_ENTRIES PROVIDED_
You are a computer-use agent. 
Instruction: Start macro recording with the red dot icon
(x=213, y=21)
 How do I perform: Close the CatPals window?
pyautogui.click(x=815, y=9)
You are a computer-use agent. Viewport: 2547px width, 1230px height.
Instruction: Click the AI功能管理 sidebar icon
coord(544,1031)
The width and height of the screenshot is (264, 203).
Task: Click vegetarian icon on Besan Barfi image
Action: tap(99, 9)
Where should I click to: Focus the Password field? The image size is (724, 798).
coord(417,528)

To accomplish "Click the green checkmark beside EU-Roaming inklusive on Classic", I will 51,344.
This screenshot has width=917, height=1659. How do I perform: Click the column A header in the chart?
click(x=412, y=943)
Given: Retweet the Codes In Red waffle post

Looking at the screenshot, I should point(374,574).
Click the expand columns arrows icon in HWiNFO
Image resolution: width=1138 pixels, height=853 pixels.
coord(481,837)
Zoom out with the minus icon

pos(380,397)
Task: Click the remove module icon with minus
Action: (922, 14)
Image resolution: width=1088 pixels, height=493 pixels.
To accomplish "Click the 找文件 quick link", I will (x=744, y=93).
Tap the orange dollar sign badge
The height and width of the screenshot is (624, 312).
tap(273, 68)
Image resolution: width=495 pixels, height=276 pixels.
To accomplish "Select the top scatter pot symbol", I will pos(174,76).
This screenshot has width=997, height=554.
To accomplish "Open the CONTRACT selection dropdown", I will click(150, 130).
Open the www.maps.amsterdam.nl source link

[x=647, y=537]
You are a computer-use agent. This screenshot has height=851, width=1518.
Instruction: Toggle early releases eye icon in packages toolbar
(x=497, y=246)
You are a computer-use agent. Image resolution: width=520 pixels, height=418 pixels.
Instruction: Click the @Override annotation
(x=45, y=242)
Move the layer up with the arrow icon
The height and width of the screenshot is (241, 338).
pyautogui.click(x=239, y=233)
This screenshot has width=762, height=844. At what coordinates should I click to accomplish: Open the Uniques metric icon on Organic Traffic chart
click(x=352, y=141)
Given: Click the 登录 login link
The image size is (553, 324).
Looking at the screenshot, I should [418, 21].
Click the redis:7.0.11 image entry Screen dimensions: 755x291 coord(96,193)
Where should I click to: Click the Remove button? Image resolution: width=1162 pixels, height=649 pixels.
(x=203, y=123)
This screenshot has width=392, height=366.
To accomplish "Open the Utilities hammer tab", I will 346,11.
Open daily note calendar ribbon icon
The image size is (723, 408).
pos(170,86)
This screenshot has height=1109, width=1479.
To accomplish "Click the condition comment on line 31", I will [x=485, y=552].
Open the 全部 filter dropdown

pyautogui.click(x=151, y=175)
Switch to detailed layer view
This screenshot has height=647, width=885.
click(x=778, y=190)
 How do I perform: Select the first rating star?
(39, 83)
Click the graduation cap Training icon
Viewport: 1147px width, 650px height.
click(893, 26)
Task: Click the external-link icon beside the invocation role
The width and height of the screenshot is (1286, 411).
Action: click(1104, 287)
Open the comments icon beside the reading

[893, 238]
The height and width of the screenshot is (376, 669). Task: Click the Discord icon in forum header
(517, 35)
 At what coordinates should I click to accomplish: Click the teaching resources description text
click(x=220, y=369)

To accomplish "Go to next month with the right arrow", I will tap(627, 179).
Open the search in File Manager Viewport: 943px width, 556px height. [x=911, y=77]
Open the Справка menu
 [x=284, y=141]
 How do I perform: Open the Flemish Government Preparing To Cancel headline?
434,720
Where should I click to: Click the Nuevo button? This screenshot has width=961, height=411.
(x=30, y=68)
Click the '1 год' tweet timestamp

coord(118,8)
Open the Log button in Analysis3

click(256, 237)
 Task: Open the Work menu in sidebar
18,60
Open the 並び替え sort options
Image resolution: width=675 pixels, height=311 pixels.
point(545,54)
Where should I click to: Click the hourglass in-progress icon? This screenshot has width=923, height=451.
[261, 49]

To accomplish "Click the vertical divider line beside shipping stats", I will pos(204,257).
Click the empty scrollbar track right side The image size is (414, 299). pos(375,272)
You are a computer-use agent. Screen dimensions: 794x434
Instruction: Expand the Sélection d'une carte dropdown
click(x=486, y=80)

_WORK TO DO_
Quote verbatim the rows from the line holding "At what coordinates should I click to accomplish: Click" through the end of the rows, inclusive.

_SOLUTION_
 At what coordinates should I click to accomplish: Click the teaching resources description text
click(x=220, y=369)

To accomplish "Go to next month with the right arrow", I will tap(627, 179).
Open the search in File Manager Viewport: 943px width, 556px height. [x=911, y=77]
Open the Справка menu
 [x=284, y=141]
 How do I perform: Open the Flemish Government Preparing To Cancel headline?
434,720
Where should I click to: Click the Nuevo button? This screenshot has width=961, height=411.
(x=30, y=68)
Click the '1 год' tweet timestamp

coord(118,8)
Open the Log button in Analysis3

click(256, 237)
 Task: Open the Work menu in sidebar
18,60
Open the 並び替え sort options
Image resolution: width=675 pixels, height=311 pixels.
point(545,54)
Where should I click to: Click the hourglass in-progress icon? This screenshot has width=923, height=451.
[261, 49]

To accomplish "Click the vertical divider line beside shipping stats", I will pos(204,257).
Click the empty scrollbar track right side The image size is (414, 299). pos(375,272)
You are a computer-use agent. Screen dimensions: 794x434
Instruction: Expand the Sélection d'une carte dropdown
click(x=486, y=80)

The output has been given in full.